Fri. Apr. 25, 2014 5:15am

Long Tail Marketing: More marketing videos at www.blinkback.co.uk/blog
Hi, I'm David Kilkelly. Welcome to BlinkBack Video Marketing. I thought today I'd talk to you a little bit about the long tail and why I think it's a really interesting idea, and how it affects online markets. So the long tail basically was an idea that was developed by a guy called Chris Anderson some years ago, and what it is is a way of understanding how the internet enables niche markets. And when you understand how that works, you can tap those niche markets and make use of them.

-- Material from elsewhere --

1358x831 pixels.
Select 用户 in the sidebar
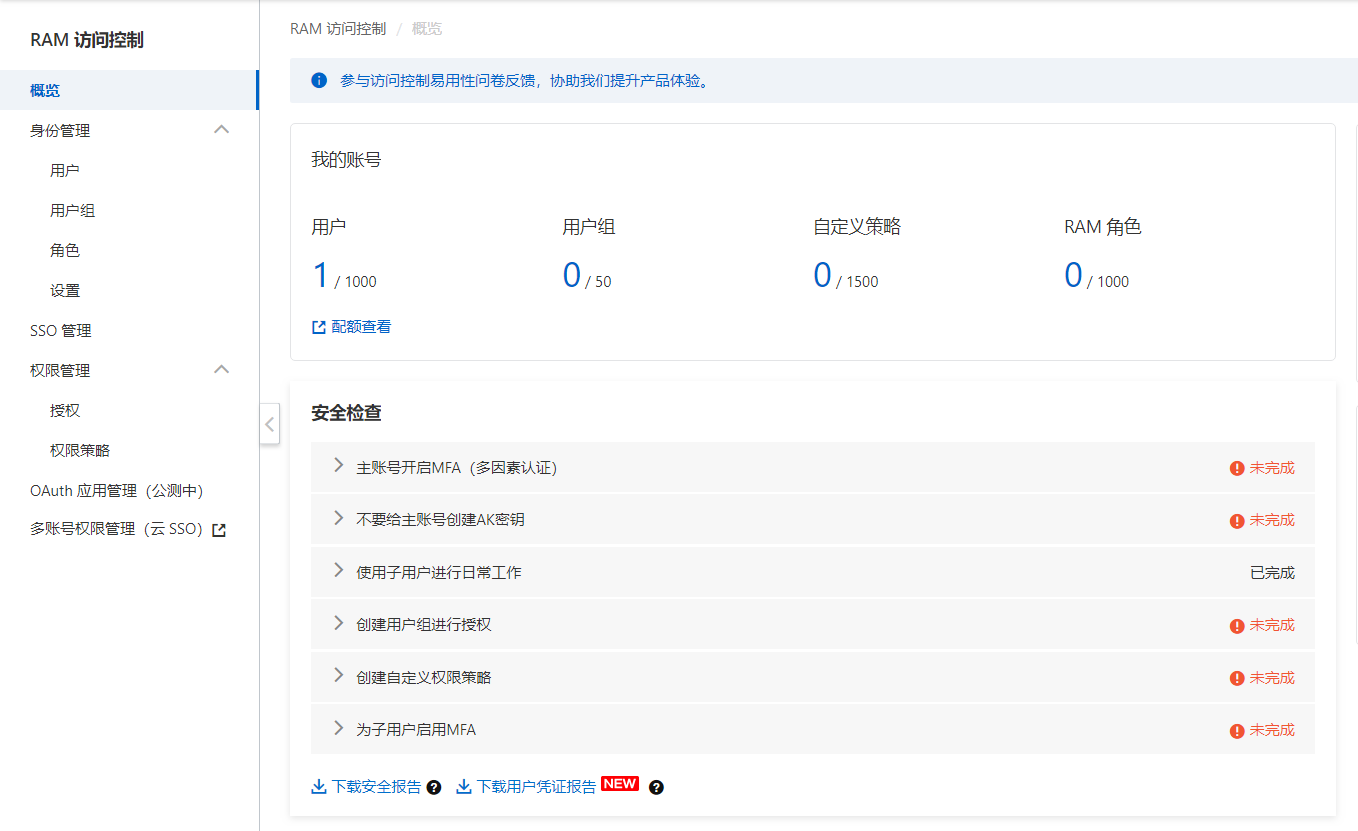tap(64, 169)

So let's have a look at an example to see how this works. So let's take a look at something like Waterstones. Okay, here's Waterstones, a very famous High Street bookstore, and they stock a wide range of different books. So they'll stock books on gardening, and hobbies, and novels, and all sorts of different things but their shelf space is ultimately limited. So if I go into Waterstones and I want a book on gardening, I can find probably several books on gardening, but I can't necessarily find hundreds of books on gardening on lots of different areas because they haven't got room to stock all of that, and it's not financially viable to them.

If I go onto Amazon, then you can find pretty much anything that you want. Amazon is an online model where space doesn't really matter anymore. This is an Amazon bookstore, basically. This is the warehouse where Amazon stores its products. So you can see there that space isn't an issue. That's not the problem. So here's a book on Amazon called The Encyclopedia of Ornamental Grasses, so very niche, very specific area of gardening. And there'll be lots of different books on all of the different niche areas of gardening that you can get through Amazon are like that.

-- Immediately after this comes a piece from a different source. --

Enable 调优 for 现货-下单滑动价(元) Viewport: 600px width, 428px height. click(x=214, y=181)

If 1% of customers want to buy a book on ornamental grasses, then in a local area, that might just be five people. If 1% of a global market of customers want to buy a book on ornamental grasses, that could amount to thousands and thousands of people, so it makes it worthwhile for Amazon to stock that book. I've got an interesting statistic that illustrates this. It's quite an old one, but in 2008, 36.7% of Amazon sales were made up of niche markets, niche book markets. If you look at this graph, this is what the long tail looks like and you can see here in the front part of the graph, this is where Waterstones would stock most of their stuff. So this is the bestseller list and all the things that would fit on the shelves at Waterstones, the things that are popular that everyone wants to buy. But this bit here is the bit that they can't stock. This tail basically goes on forever into an ever-decreasing number of smaller niches, and this is where Waterstones can't really compete because they physically can't stock that number of books. Amazon don't have that problem.

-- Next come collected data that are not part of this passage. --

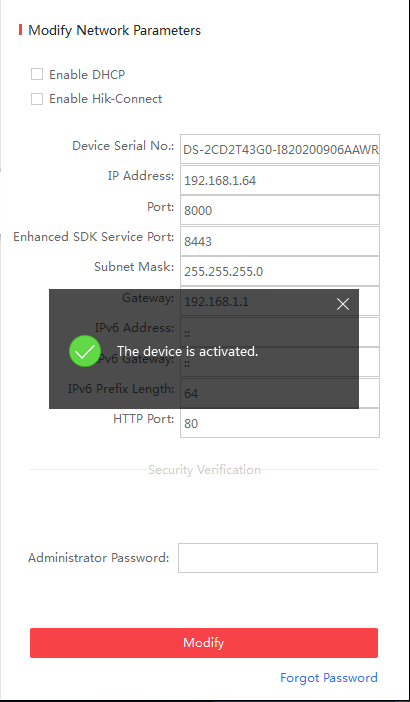The image size is (410, 702).
Task: Click into the Port field showing 8000
Action: point(280,210)
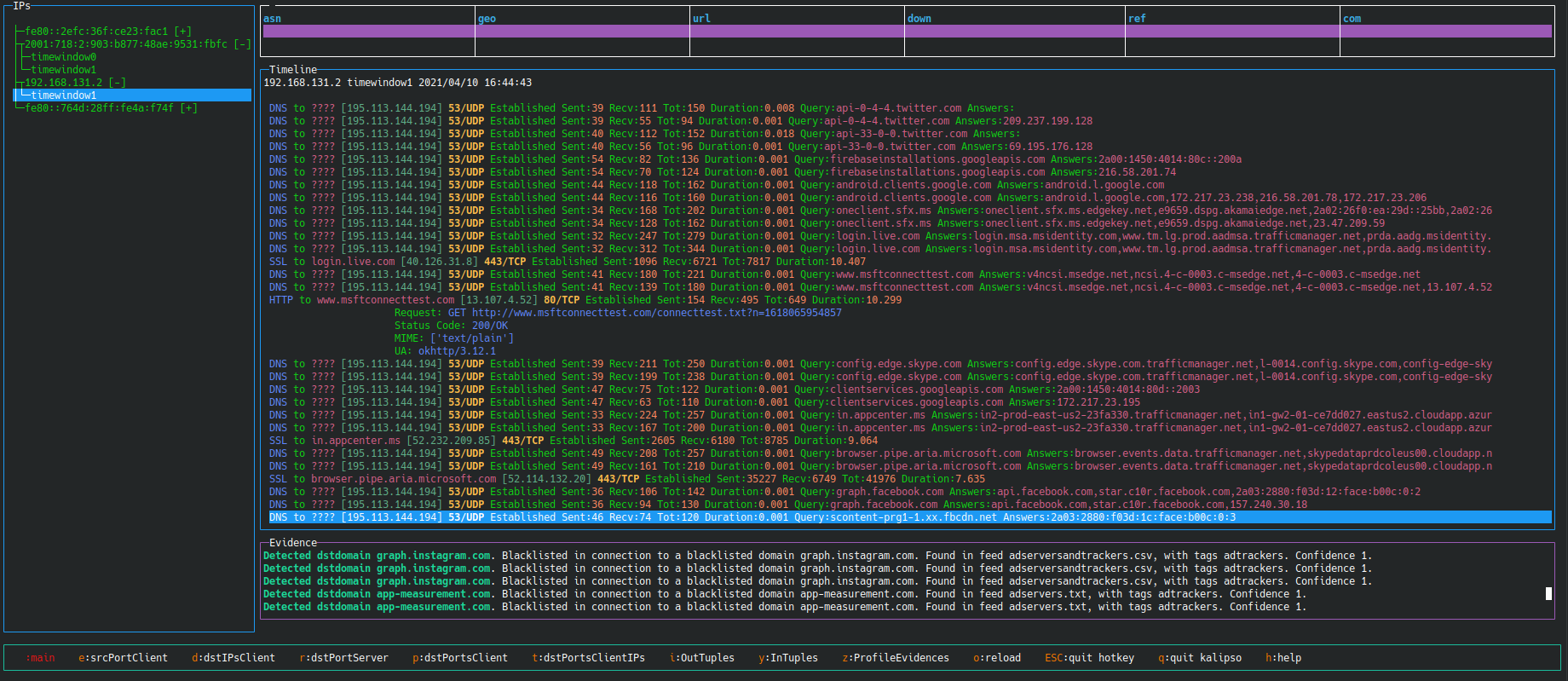The width and height of the screenshot is (1568, 681).
Task: Open the z:ProfileEvidences view
Action: tap(896, 658)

So if you take that idea and you apply it to a search function like Amazon Search or Google Search, you start to see how it works. If you're trying to compete for sales on broad search terms, so on terms like coffee, or shoes, or gardening, you're never going to be able to cut through the noise of everybody else competing for those search terms. And if we look back at our graph, this area here are those broad search terms. If you look down into more increasingly niche search terms, so if you're selling products in those niche areas, then the small number of people who are searching for terms like ornamental grasses will come across your site. There's less competition in this area and higher conversions, whereas in this area there's much greater competition and much lower conversions. Once you've opened that door in that niche area, you can steal attention away from the big players, and that's valuable not just in terms of a sale but in terms of building your brand and your online presence, as well.

So I hope you found that interesting. If you can find that really, really specific thing about your business or that really, really niche item that you sell and use that just to cut through that noise, then that could add some real benefit and some real value to your business online. My name's David Kilkelly, and this is BlinkBack Video Marketing.